__EXERCISE INSTRUCTIONS__:
a - In the profile of Jacques Nyemb, change the stretch from "How Black Lives" through "the attention initially." by replacing "Jacques Nyemb" with "Nyemb".
b - Shorten the paragraph beginning "Not So Super is also the name" from the profile of Jacques Nyemb, keeping its main facts.

__GIVEN TEXT__:
Segment Open
How Black Lives Matter and being a dad influenced Jacques Nyemb’s ‘Not So Super Publishing’ company.
Jacques Nyemb, who sells comics and children’s books as founder of North Carolina-based Not So Super Publishing Company, benefited from the attention initially.
“I had an increase in visibility and growth, which was fantastic,” said Nyemb, who lives in Fayetteville and works in Durham. “But it was a weird moment…where you are grieving, and you’re bothered with where society is. … It was an emotional moment for me.”
Not So Super is also the name of one of Nyemb’s comic books. It’s a fresh look on the superhero genre—a story about a Black, mild-mannered, professional who gets superpowers and is inconvenienced by them at every turn.
Nyemb, a husband and father of two, says he prides himself on creating relatable characters that face the same struggles and fears as the average person.
“I felt like everyone was talking about superheroes being super and amazing and magnificent. I wanted to focus on humanity and being a person in this world and trying to survive it.”‘Not So Super Publishing’ Founder Jacques Nyemb
But as protests for racial equality waned, so did the demand for Not So Super.
“Everything died down,” said Nyemb. “I didn’t receive the same emails, I didn’t receive the same attention or view of my work, which was kind of sad.”
Sitting down with Cardinal & Pine, Nyemb told us about his creative process and surviving as an independent publisher during the pandemic.
C&P: What inspired you to begin storytelling?
Nyemb: Storytelling has always been in my heart, I’ve always wanted to create all age stories, because I always feel like there is something about creating something that everyone can gain something from and I always enjoy those types of content. So that’s where I wanted to dip my toe in and that’s where I am now.
Segment Closed
Saved entries:
Segment Open
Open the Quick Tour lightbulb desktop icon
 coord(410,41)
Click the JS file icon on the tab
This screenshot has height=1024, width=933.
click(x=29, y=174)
Segment Closed
__ANSWERS BELOW__:
a -
How Black Lives Matter and being a dad influenced Nyemb’s ‘Not So Super Publishing’ company.
Nyemb, who sells comics and children’s books as founder of North Carolina-based Not So Super Publishing Company, benefited from the attention initially.

b - Not So Super is also one of Nyemb's comic books. It takes a fresh look at the superhero genre through a Black, mild-mannered professional whose new superpowers inconvenience him at every turn.